Storing Peptides In Solution

Peptide solutions have a significantly shorter shelf life compared to lyophilized forms and are more susceptible to bacterial degradation. Peptides containing cysteine (Cys), methionine (Met), tryptophan (Trp), aspartic acid (Asp), glutamine (Gln), or N-terminal glutamic acid (Glu) residues tend to degrade more rapidly when stored in solution.

If storage in solution is unavoidable, it is recommended to use sterile buffers with a pH between 5 and 6. The solution should be divided into aliquots to minimize freeze-thaw cycles, which can accelerate degradation. Under refrigerated conditions at 4°C (39°F), most peptide solutions remain stable for up to 30 days. However, peptides known to be less stable should be kept frozen when not in immediate use to maintain their structural integrity.

Peptide Storage Containers

Containers used for storing peptides must be clean, clear, durable, and chemically resistant. They should also be appropriately sized to match the quantity of peptide being stored, minimizing excess air space. Both glass and plastic vials are suitable options, with plastic varieties typically made from either polystyrene or polypropylene. Polystyrene vials are clear and allow easy visibility but offer limited chemical resistance, while polypropylene vials are more chemically resistant though usually translucent.
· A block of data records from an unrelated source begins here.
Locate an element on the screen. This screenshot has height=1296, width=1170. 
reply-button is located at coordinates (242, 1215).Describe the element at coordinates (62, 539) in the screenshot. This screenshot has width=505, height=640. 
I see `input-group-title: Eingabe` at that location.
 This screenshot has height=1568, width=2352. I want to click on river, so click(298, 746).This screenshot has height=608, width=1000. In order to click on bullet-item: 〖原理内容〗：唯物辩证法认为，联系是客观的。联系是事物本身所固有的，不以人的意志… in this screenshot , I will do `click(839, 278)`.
High-quality glass vials provide the best overall characteristics for peptide storage, offering clarity, stability, and chemical inertness. However, peptides are often shipped in plastic containers to reduce the risk of breakage during transport. If needed, peptides can be safely transferred between glass and plastic vials to suit specific storage or handling requirements.

Peptide Storage Guidelines: General Tips

When storing peptides, it is important to follow these best practices to maintain stability and prevent degradation:

• Store peptides in a cold, dry, and dark environment.
• Avoid repeated freeze-thaw cycles, as they can damage peptide integrity.
• Minimize exposure to air to reduce the risk of oxidation.
• Protect peptides from light, which can cause structural changes.
• Do not store peptides in solution long term; keep them lyophilized whenever possible.
• Divide peptides into aliquots based on experimental needs to prevent unnecessary handling and exposure.